– Успокойся, Ефим. Ты ведешь себя странно.
– Почему, скажи мне, почему «жертва долга» погребена рядом с Чайковским?!
– Фима, ничего уже нельзя сделать. Мальчик умер и, слава богу, обрел покой в земле.
– Нет уж, постой! «Не хуже, чем у других» – это не хуже, чем у кого? У Достоевского, прости его господи?!
– Ефим, порадуйся – у тебя случился непроизвольный выходной.
– На кладбище, Соня, на кладбище!
Краем уха Ася слышала отголоски родительских реплик, но лишь очень краешком. Она уже нырнула в Дузино письмо.
30/I 1923 г.
Киев
Дорогая Ася! И нахал же я. Вот уж сколько времени, как получил твое письмо, а все не отвечаю. В самом деле, когда уезжаешь, кажется, что письмам конца не будет, а когда к делу приходит – пасуешь. Отчасти это можно оправдать: мы ведь занятые люди! По крайней мере о себе я сказать могу, что когда уж имею свободную минутку, то хочется употребить ее скорее на театр или, так сказать… как бы это выразиться… Ну, ты понимаешь, о чем я. Вот на это, а не на письмо.
А занят я здорово. Праздник ли, будний ли день, я ловлю каждую минуту и рассчитываю каждый час.
Собирался к вам на Рождество. Очень хотел увидеться с вами. Пришлось отложить. Уж весной или летом обязательно свидимся.
Я бы солгал, если бы сказал, что скучно провожу время. Не реже раза-двух в неделю бываю в театре. Встречаюсь с девушками, занимаюсь, почитываю, общественной работе уделяю не один час времени.
Но от такого распыления толку не будет. И все на душе как-то не то… Вечно царапающие коготки чувствуются.

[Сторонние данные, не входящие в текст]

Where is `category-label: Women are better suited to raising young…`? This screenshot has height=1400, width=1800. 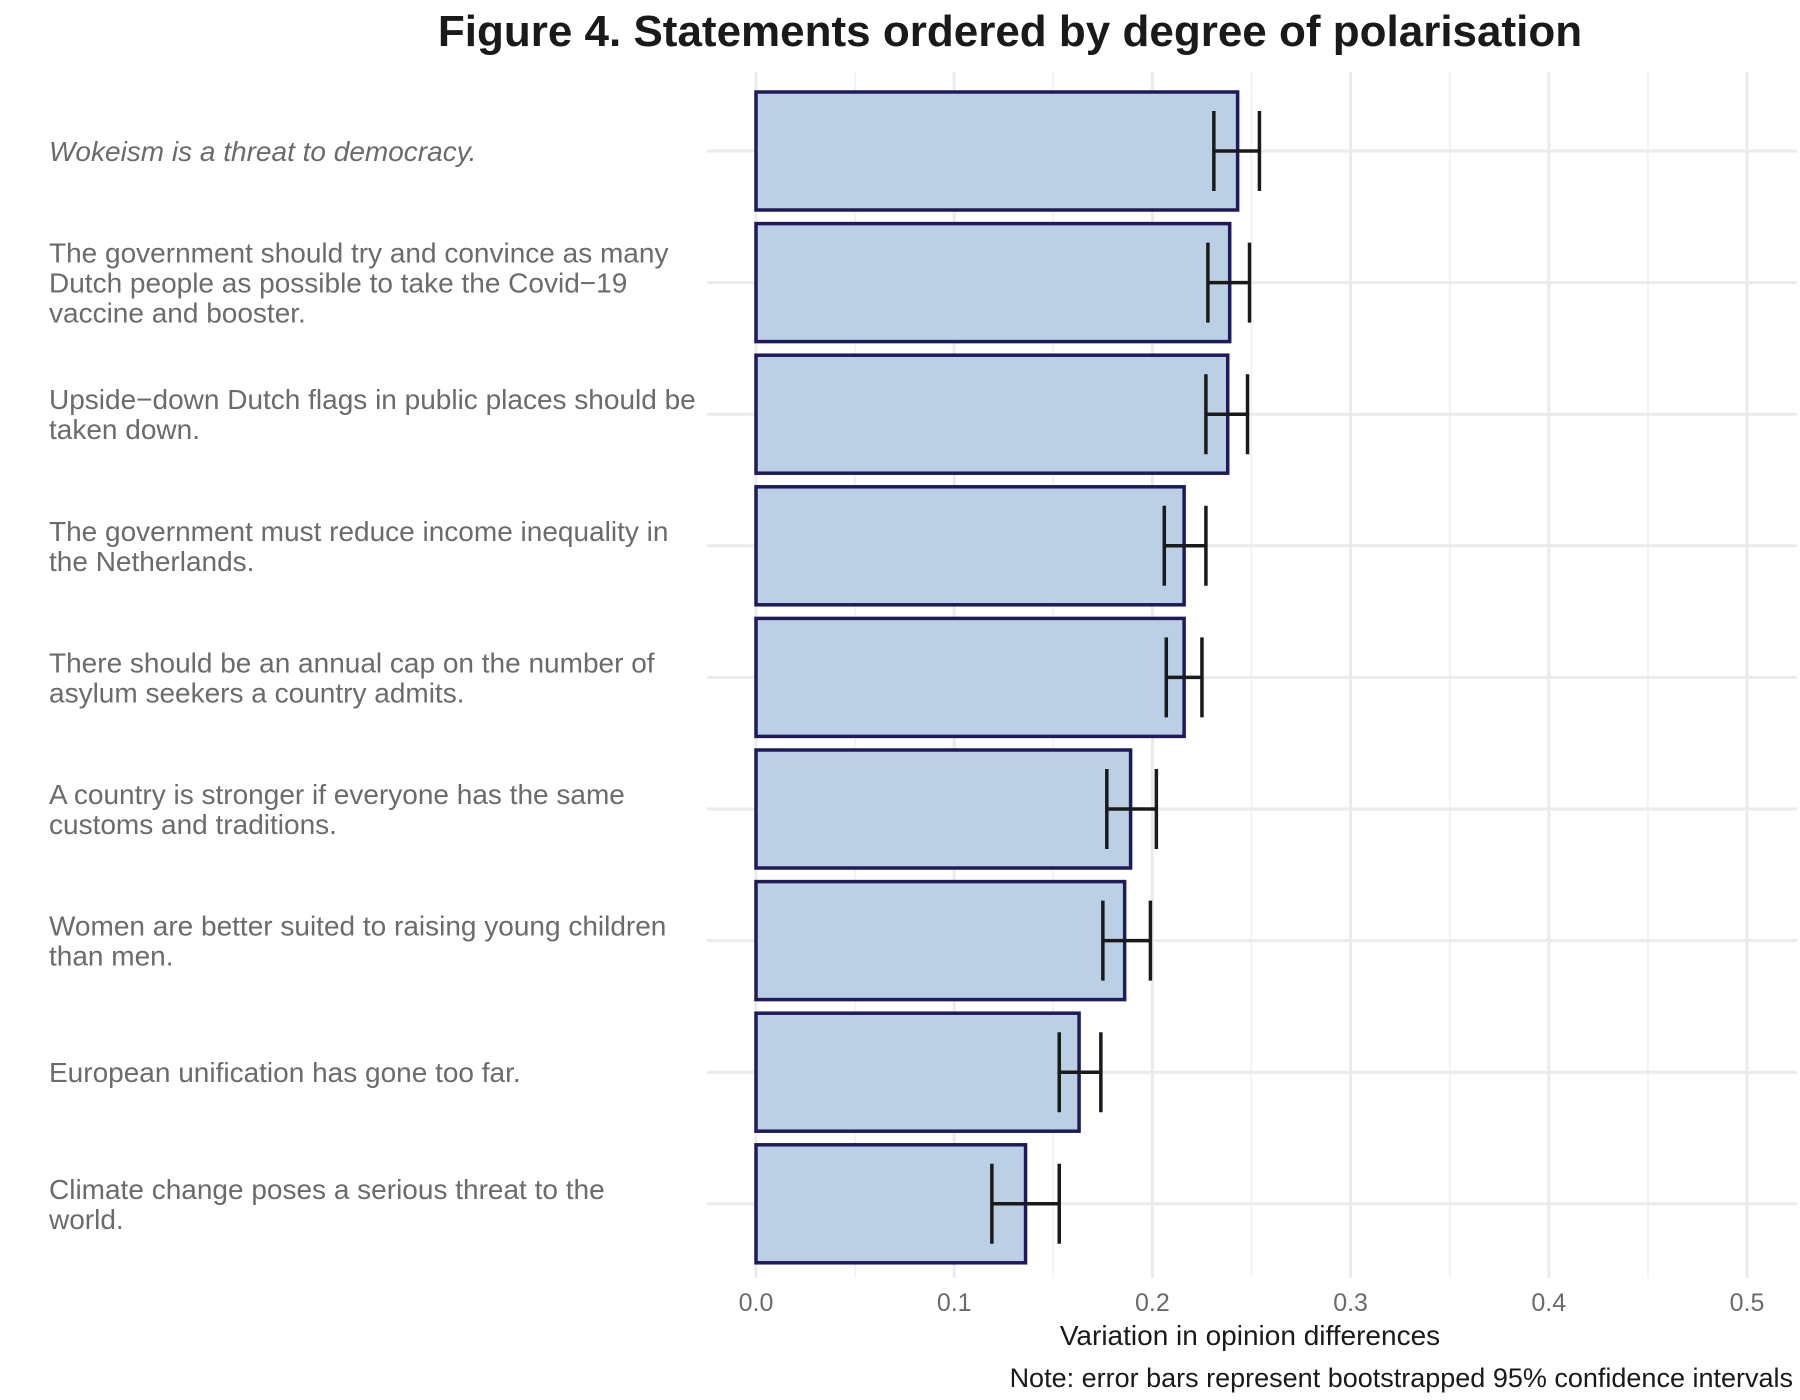 category-label: Women are better suited to raising young… is located at coordinates (358, 942).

Ты поверишь, на встрече Нового года, когда я безумно, казалось, был весел, я в тоже время осязал какую-то тяжесть, угнетение. И если бы ты меня отозвала в разгар моего веселья и спросила: «Тебе весело, Дузя?», я бы ответил: «Да, но…» Вот это «но» – это скребущие коготки… И никак не изгонишь, не изживешь их…
Иногда это называют это «метафизикой».
Ты спрашиваешь, с кем встречаюсь я? С людьми, тебе незнакомыми. И как раньше – сегодня здесь, а завтра там. И даже еще хуже…
Ася насторожилась. Что означает это «хуже»? Неужели Дузька скатился до… продажных женщин? Не может быть. Ася поежилась и представила себе, как это могло выглядеть. Под тетрадью по немецкому как раз пряталась «Яма» Куприна. Они с Лёлечкой читали ее по очереди и, конечно же, в великой тайне от родителей. Ни один из них «Ямы» в руках не держал, но от киевских бдительных родственников хорошо знал, о чем она. И что же, Дузька пошел покупать любовь? Неужели мужчине так нужно быть в женщине? Ее плоть манит его столь настойчиво? Или здесь нужно придумать какой-нибудь другой оборот? Ася не знает таких слов, Ася невинна.